This Le Creuset piece isn't a family heirloom , though it is probably old enough that my Grandmother could have cooked with it. I am sure it has a rich history and it would be great if you could hit a "play" button and the pot could tell the stories of all the wonderful things it had cooked. My mind wanders thinking about all the risotto, ragu, braised osso bucco and the like this pot has seen.
I believe this color is called "Italian Red" and that is about as close as my family comes to having any Italian heritage.
From about 1990-1999 my cooking style was firmly rooted in Italian cooking. I explored American-Italian cooking, Northern Italian, Southern Italian, Regional Cooking (Emila-Romana is a favorite).
I used to lament that I didn't have a more ethnic family with great cooking traditions. My ancestors came from Germany in the late 1800's and made there way to the mid-west- Illinois, Nebraska and finally Kansas. The first and second generation kept their mother tongue alive, but after World War I my grandfather said his parents rarely spoke German in front of the children. The pressure to assimilate and to become "patriotic Americans" snuffed out whatever ethnic roots my family tree had.
Growing up in Idaho in the 1960's I was weaned on bologna sandwiches (with Miracle Whip..yum), crispy shell tacos (it took moving to Los Angeles to find out they came another way), lasagna (with cheddar cheese?) and a host of packaged, processed and frozen delights that I am sure most of the baby boom generation can identify with.
A few years back a woman friend said to me after she heard my lament about the lack of an "ethnic grandmother"; she suggested this: "It is up to you to become your family's ethnic grandmother".
Maybe today with it becoming more the norm for guys to cook it is okay to be the ethnic grandfather. I want my son to understand food and its origin. I want him to understand the seasonality of produce, game, fish and wine. I want him to know why Oregon has spectacular Pinot Noir, but the Cabernet grown in the Willamette Valley is going to taste like a green bell pepper (and not in a good way).
I was making a Ragu the other day and it made me wonder what the roots were. Was it "purebred" Bolognese or Neopolitan sauce or was it like much of us a "mutt" that had parts and pieces from all over Italy or even the world?
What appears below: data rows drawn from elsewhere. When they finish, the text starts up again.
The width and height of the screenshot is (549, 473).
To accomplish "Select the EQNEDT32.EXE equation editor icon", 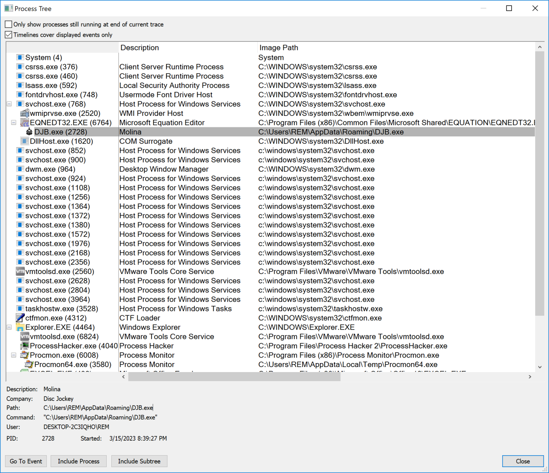I will (x=25, y=123).
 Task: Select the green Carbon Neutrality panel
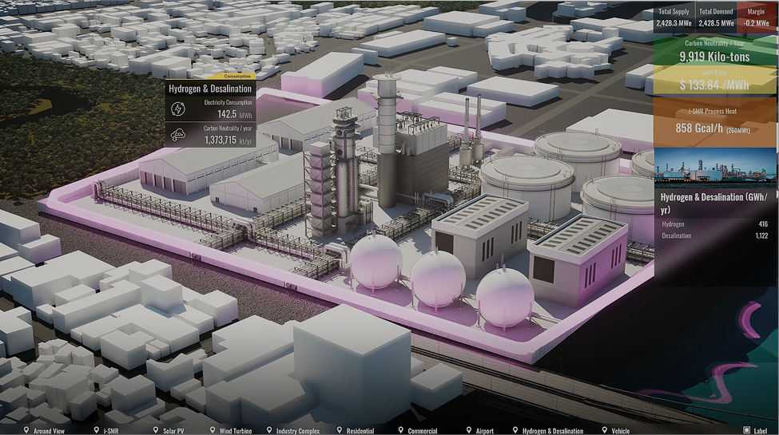coord(715,52)
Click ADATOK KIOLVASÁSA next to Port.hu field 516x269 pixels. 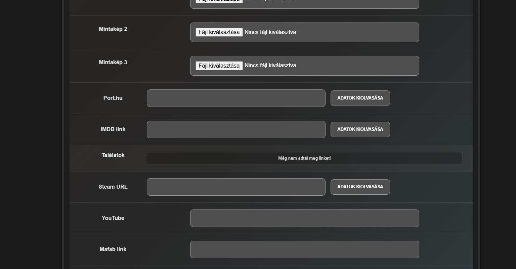[x=360, y=98]

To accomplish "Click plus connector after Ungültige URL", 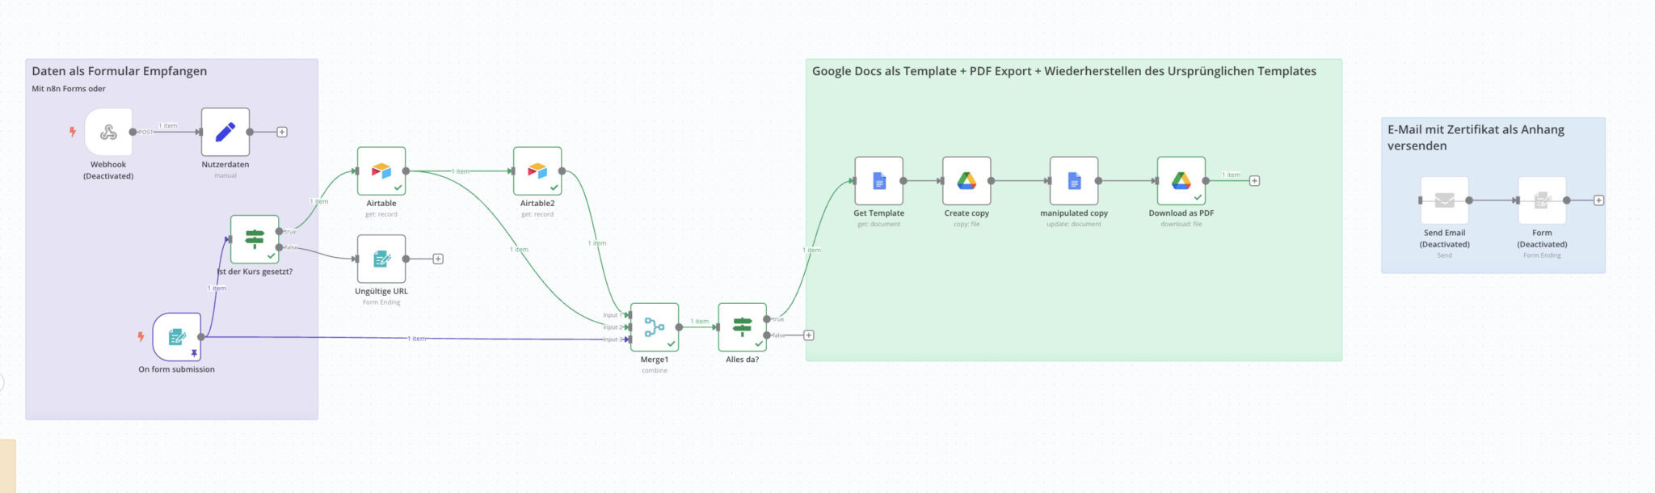I will point(438,259).
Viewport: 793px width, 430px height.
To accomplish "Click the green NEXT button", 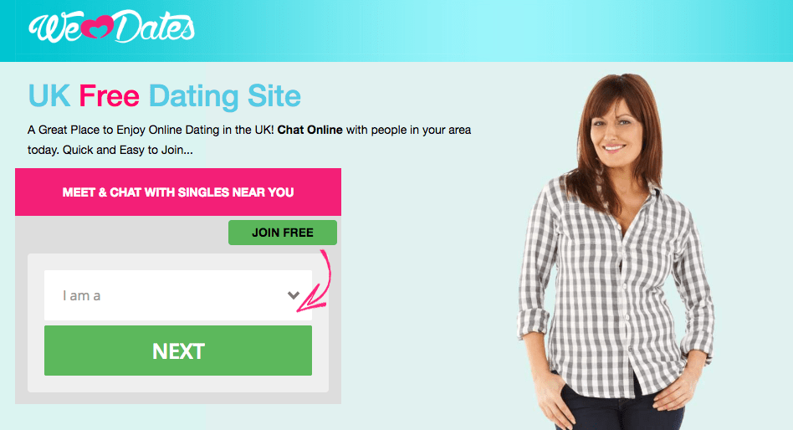I will pos(178,351).
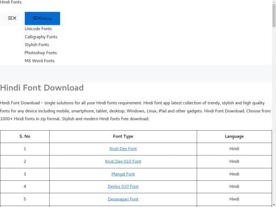Select Calligraphy Fonts menu item
276x207 pixels.
(41, 37)
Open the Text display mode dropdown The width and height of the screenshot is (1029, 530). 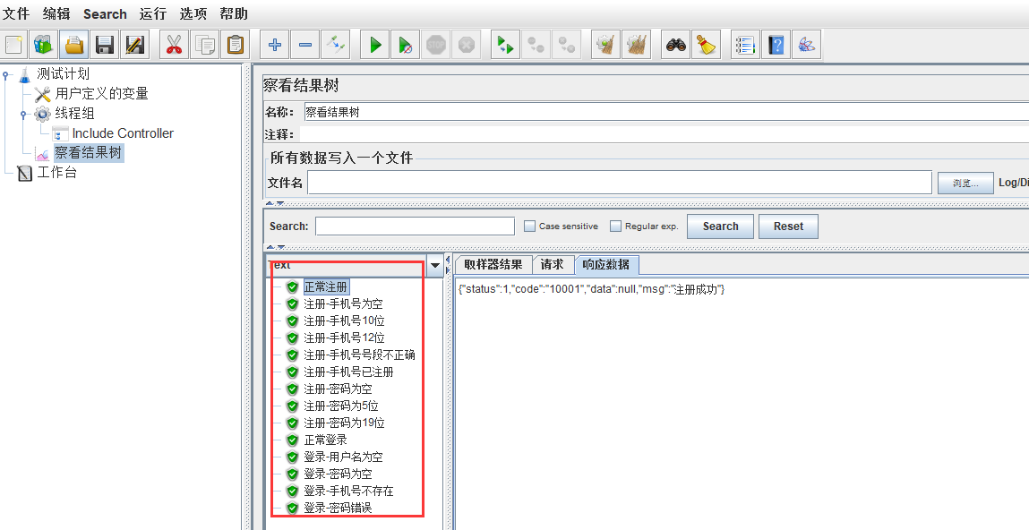434,265
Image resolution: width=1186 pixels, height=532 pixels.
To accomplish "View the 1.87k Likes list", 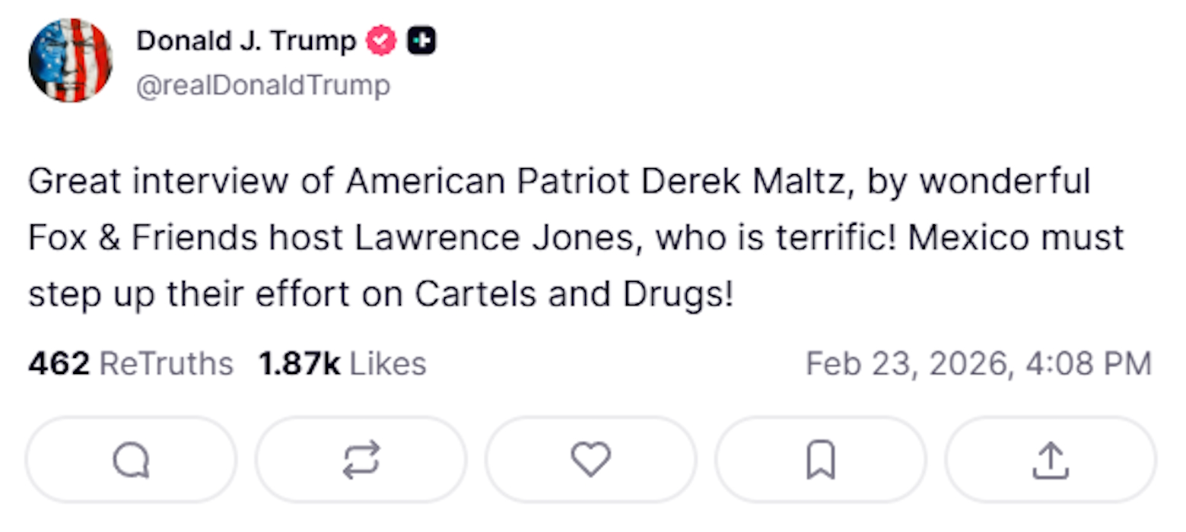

As I suspected my recipe would probably fall into the Italian/American category. So to connect with the Italian Grandfather that I never had, here is my recipe:
Il Nonno's Ragu
1 Onion- course dice
5-6 Garlic Cloves-finely dice
1 Carrot-finely diced
1 Tbsp Dried Basil
1 Tbsp Dried Oregano
2 tsp Fennel Seeds
1 tsp Red Pepper flakes
1/2 lb. Sweet Italian Sausage-casing removed
1/2 lb. Ground Beef
2 Bay Leaves
2 Tbsp Tomato Paste
(2) 28oz. Canned Plum Tomatoes
6oz. Red wine (+8oz. more for the cook)
Put a large pot (like the one shown above) on the burner on medium heat. Add a drizzle of olive oil to coat the bottom of the pan and add the Italian sausage. Cook until browned, then remove the sausage from the pan and add the ground beef, cook until browned then add to the sausage mixture.
Add your onion and carrot (the carrot adds some sweetness and cuts the acid of the tomatoes) and turn the heat down to low to sweat the vegetables. At about 15 minutes in add the garlic. After the onions are translucent add the tomato paste and turn up the heat a bit to cook, you want to cook this raw tomato paste a bit. Now add the red wine, the basil, oregano, pepper flakes, fennel seeds and bay leaves plus the tomatoes (crush them before they go in the pot). Finally add your reserved meats and let this sauce simmer on low for at least an hour.
I love to let this go for a couple of hours and sometimes I will even add a pork chop or beef rib (sear the meat first) into the pot and let it cook (braise) until the meat falls off the bone.
This sauce is great for pasta, a pizza sauce base or even for lasagna.
Oh, about the pot, I snagged it (and two companion pieces) at a garage sale for $20 bucks-I almost felt guilty knowing what these sell for new. Lets just say that this pot found a great new home and the food memories it is creating are priceless.